**Task instructions**
Starting at the line that contains "Instruction: Click the", restate each line word for word through the final line of the data, keeping both ends.

**Recorded data**
========================

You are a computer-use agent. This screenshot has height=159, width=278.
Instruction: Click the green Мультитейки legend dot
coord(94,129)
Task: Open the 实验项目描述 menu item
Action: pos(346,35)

========================

**Reply to the exercise**
Instruction: Click the green Мультитейки legend dot
coord(94,129)
Task: Open the 实验项目描述 menu item
Action: pos(346,35)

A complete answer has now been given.